| EXTRACTED TEXT |
/---

The product label includes fields for Customer Part Number (CPN), Manufacturer Part Number (P/N), Quantity (QTY), and various ranking codes for luminous intensity (CAT), dominant wavelength (HUE), and forward voltage (REF). A Lot Number and date code (identified by 'X' for month) are also provided for traceability.

10. Application Suggestions

10.1 Typical Application Scenarios

The ITR20001/T is well-suited for a variety of non-contact sensing and switching applications, including:

• Mouse and Copier Mechanisms: Detecting wheel or encoder disk rotation.
• Switch and Scanner Systems: Object presence detection for automatic doors, vending machines, or paper detection in printers.
• Floppy Disk Drives: Historically used for detecting the write-protect tab or disk insertion.
• General Non-contact Switching: Any application requiring object detection, counting, or limit sensing without physical contact.
• Direct Board Mounting: Its compact SMD package makes it ideal for space-constrained PCB designs.

10.2 Design Considerations

• Current Limiting Resistor: A series resistor must be used with the IR emitter to limit the forward current (I_F) to a safe value, typically 20mA for normal operation. Calculate using R = (V_CC - V_F) / I_F.
• Load Resistor: A pull-up resistor is typically connected between the phototransistor's collector and the supply voltage (V_CC). The value of this resistor (R_L) determines the output voltage swing and switching speed. A smaller R_L provides faster switching but lower output voltage variation.
• Ambient Light: While the black lens and 940nm filtering reduce interference, very strong ambient infrared sources (e.g., sunlight, incandescent bulbs) may affect performance. Shielding or optical filtering may be necessary in harsh environments.
• Reflective Surface: The sensing distance and reliability depend on the reflectivity of the target object. White or metallic surfaces provide the best response; dark or matte surfaces may require reduced gap distances.
• Alignment: The converging optical axes define a specific sensing gap. The object must pass within this gap for reliable detection.

\---

| ENTRIES SUPPLIED |
/---

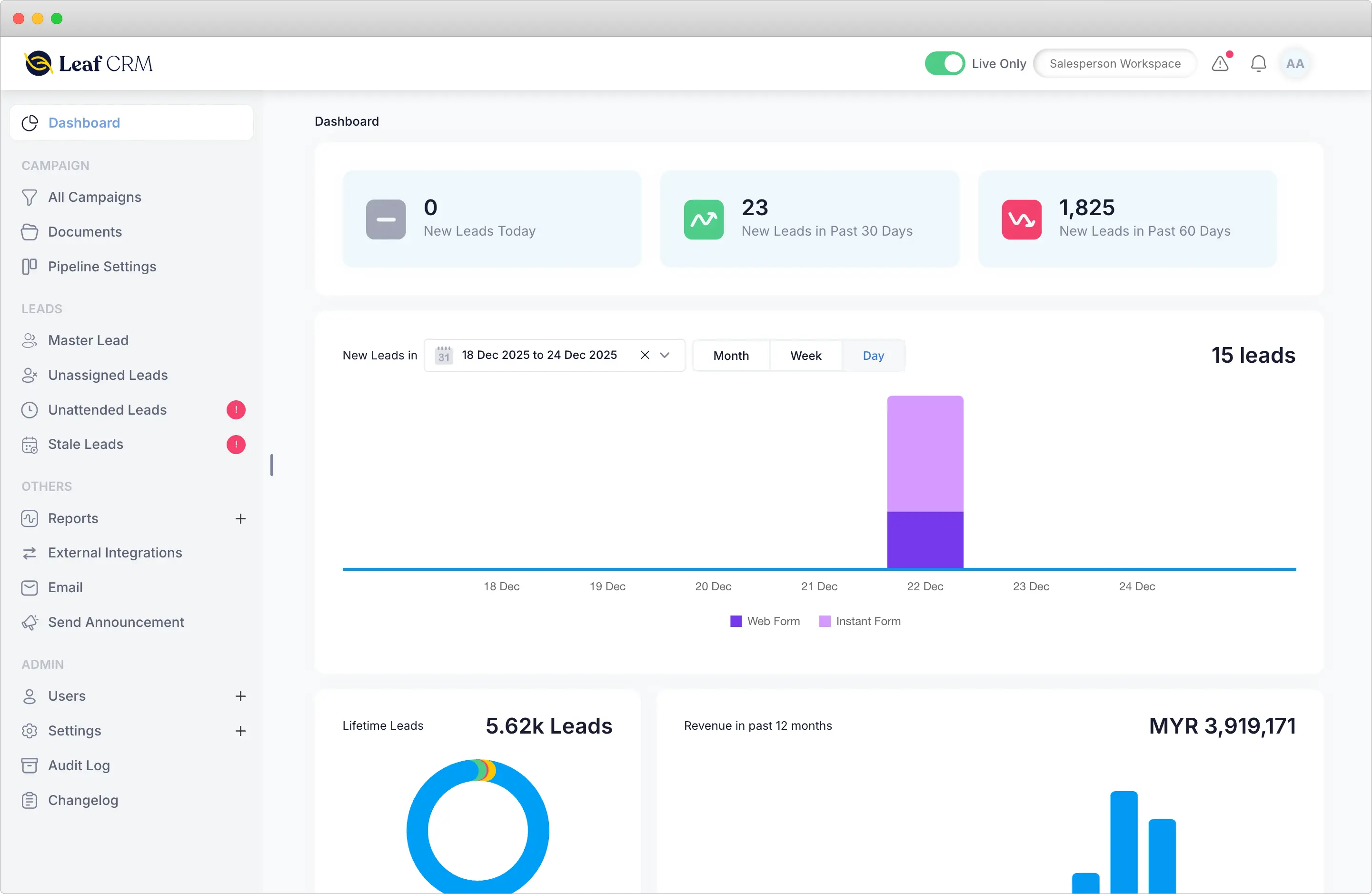Viewport: 1372px width, 894px height.
Task: Open Send Announcement from sidebar
Action: click(x=115, y=622)
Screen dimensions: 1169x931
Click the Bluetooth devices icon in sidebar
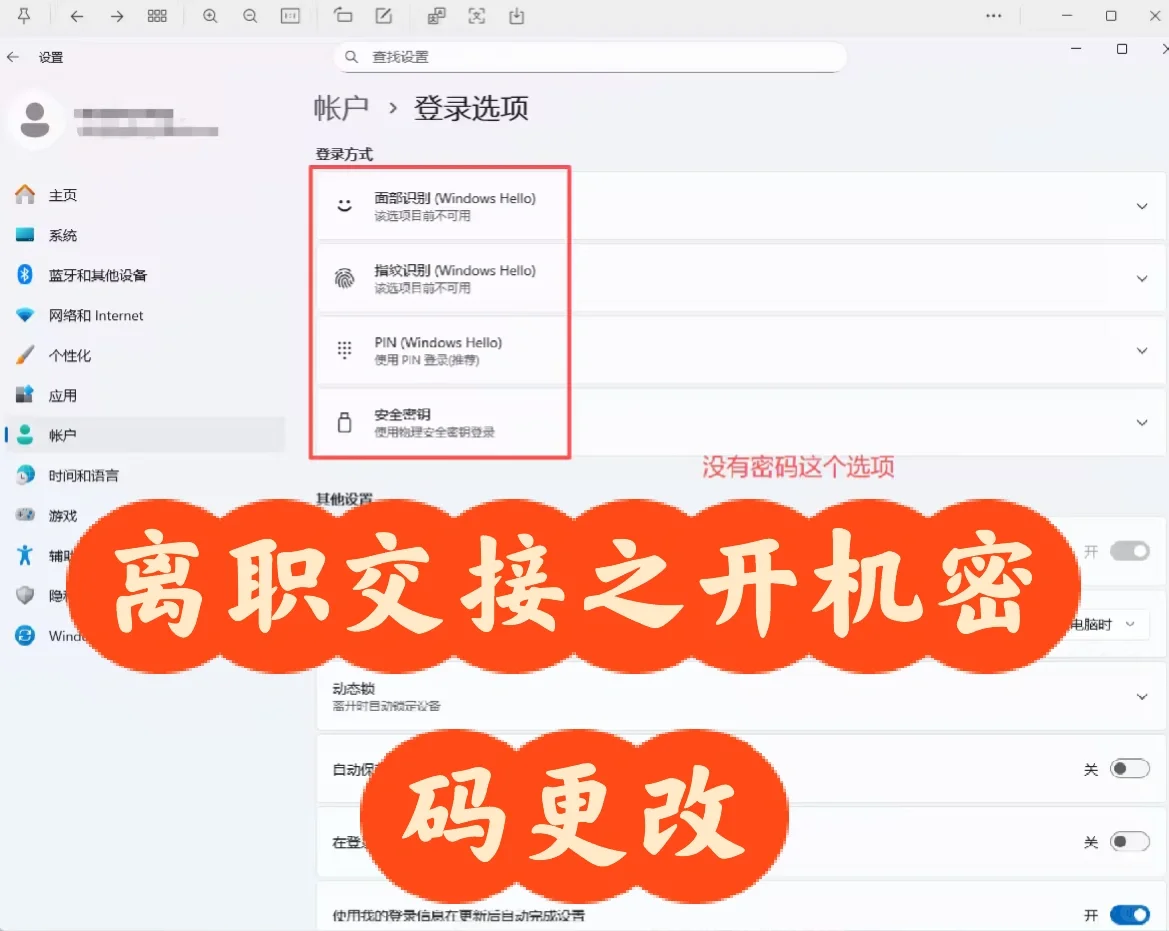point(23,275)
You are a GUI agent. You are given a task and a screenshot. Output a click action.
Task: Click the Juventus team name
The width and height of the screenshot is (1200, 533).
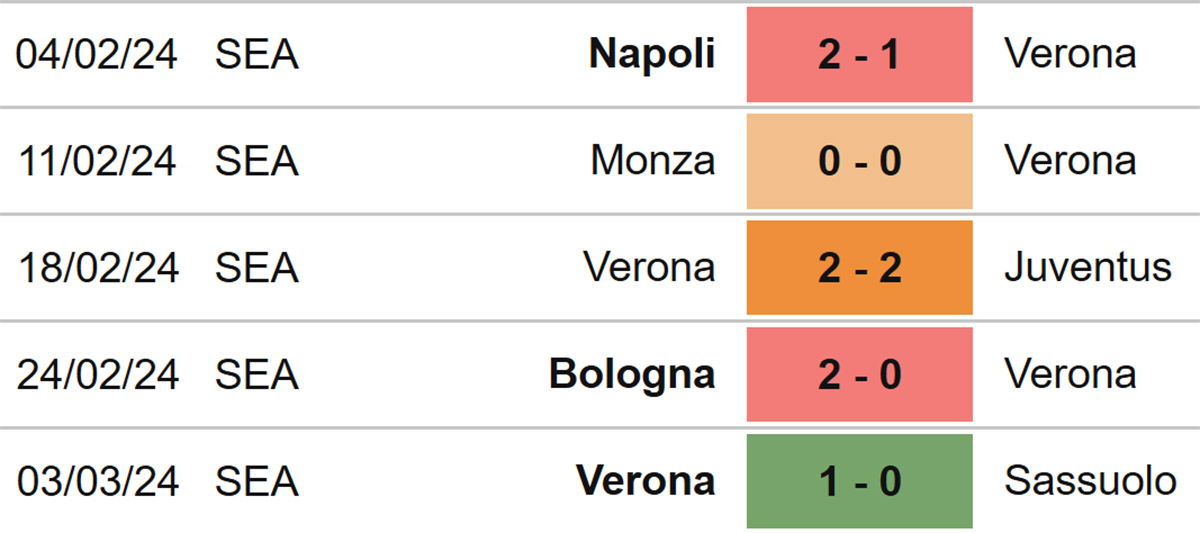point(1088,268)
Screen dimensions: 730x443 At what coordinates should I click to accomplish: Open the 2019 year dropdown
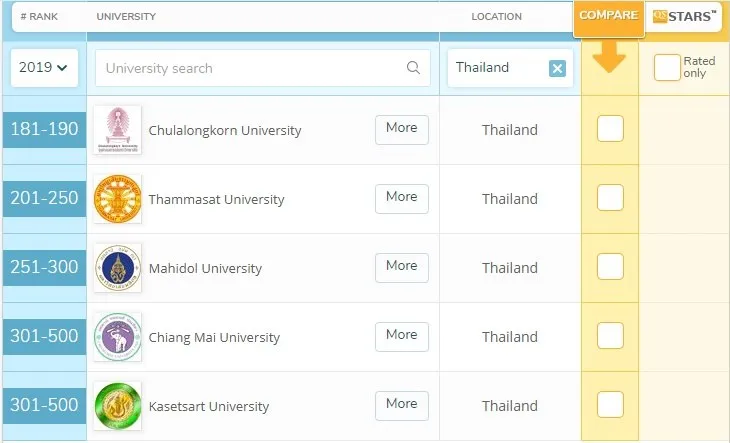tap(44, 68)
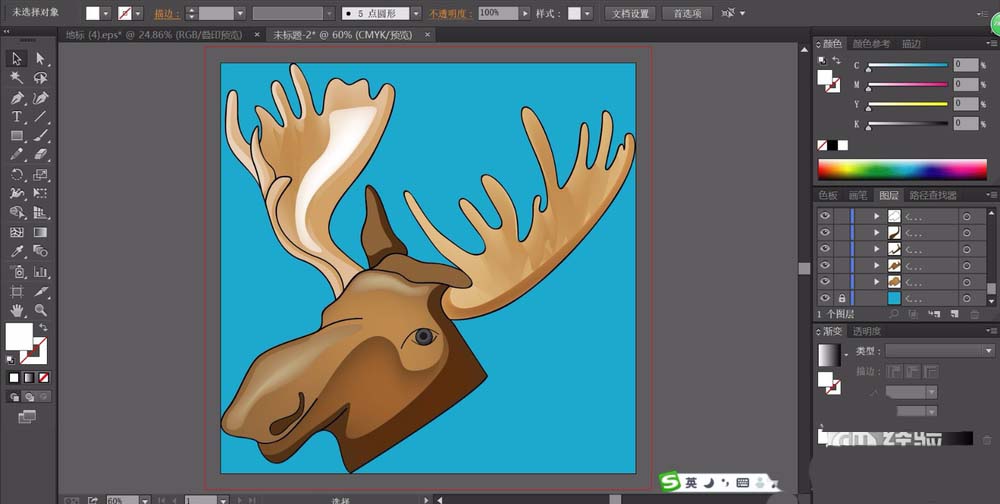The image size is (1000, 504).
Task: Open the 5 点圆形 brush definition dropdown
Action: 414,14
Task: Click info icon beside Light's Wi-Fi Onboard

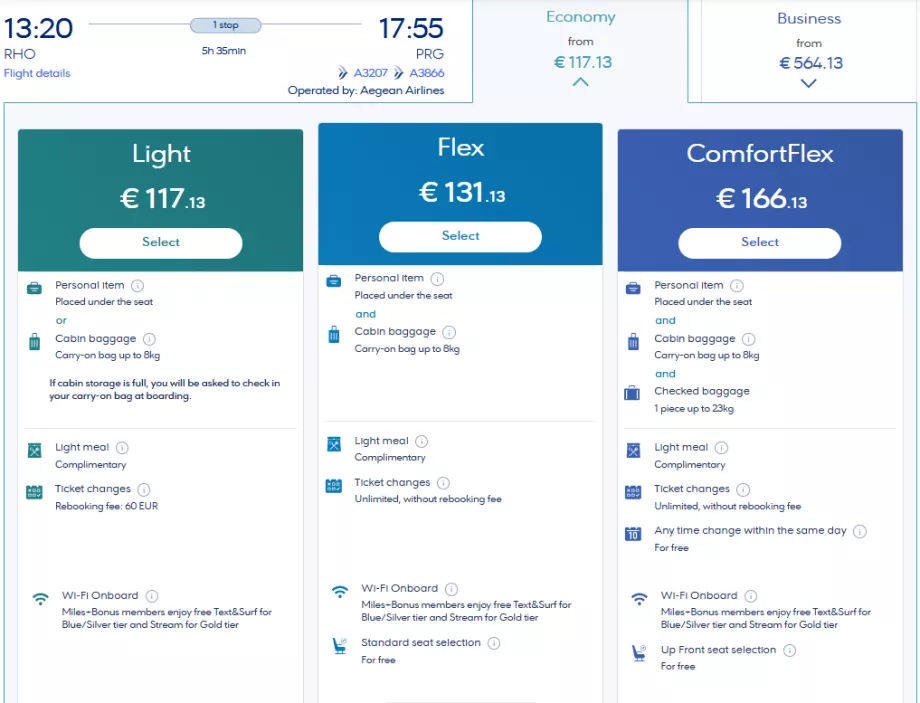Action: [152, 596]
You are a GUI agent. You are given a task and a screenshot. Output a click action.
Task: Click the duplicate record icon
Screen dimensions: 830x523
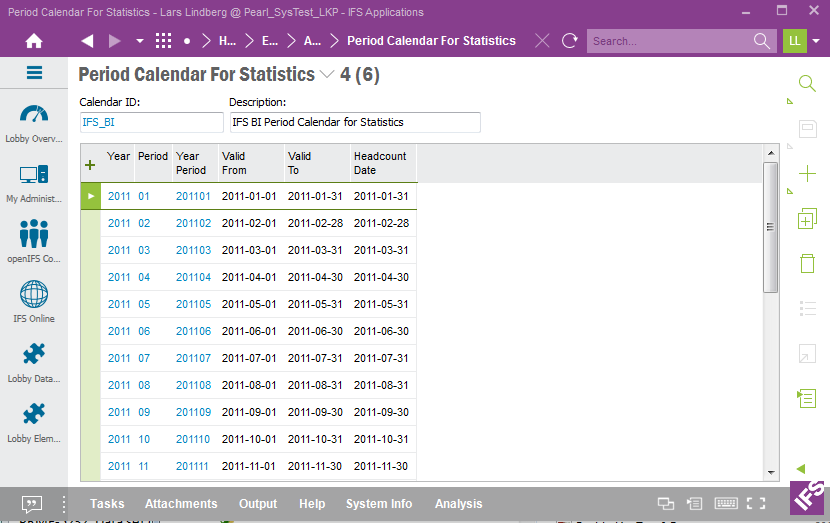click(x=807, y=219)

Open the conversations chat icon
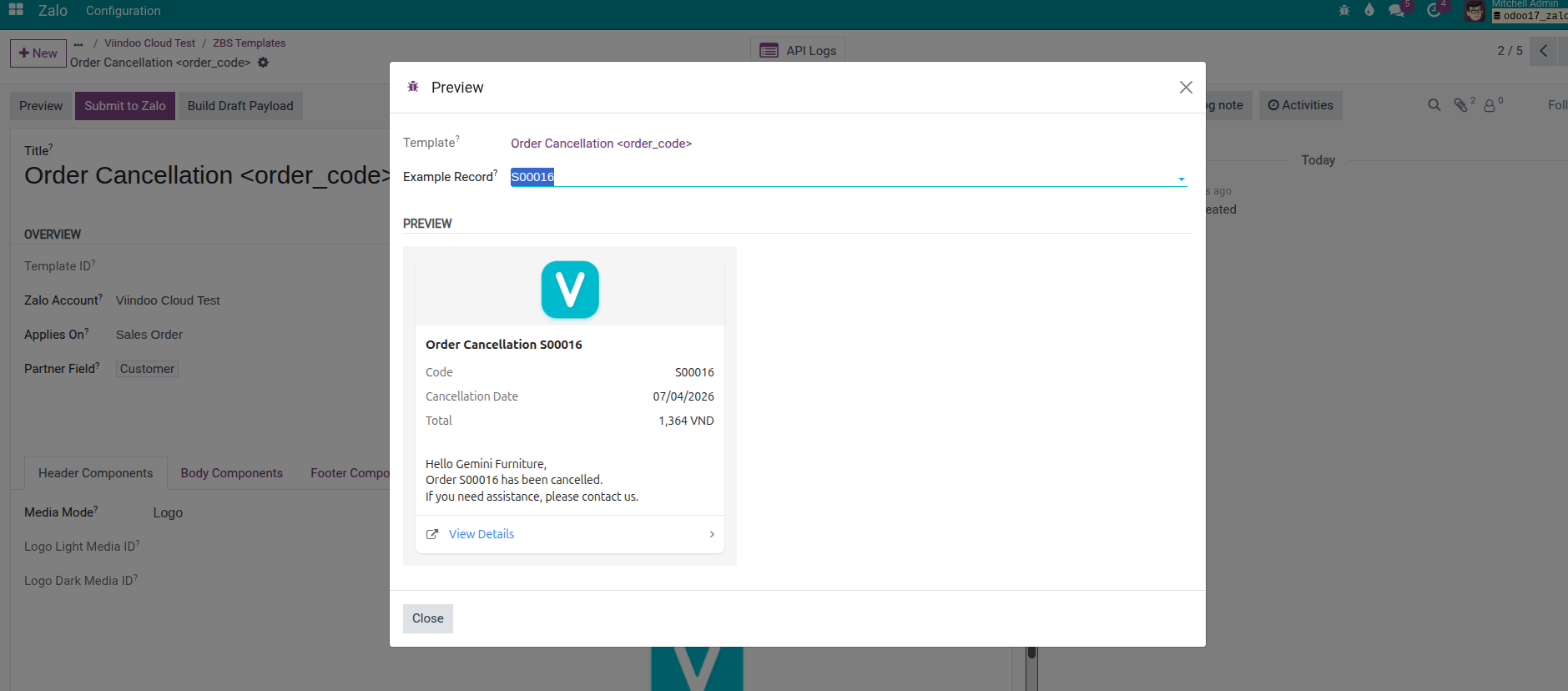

\---

| PROBLEM DETAILS |
Can you print the portion of the ITR20001/T application notes between "10. Application Suggestions" and "encoder disk rotation.", inclusive?

| SOLUTION BELOW |
10. Application Suggestions

10.1 Typical Application Scenarios

The ITR20001/T is well-suited for a variety of non-contact sensing and switching applications, including:

• Mouse and Copier Mechanisms: Detecting wheel or encoder disk rotation.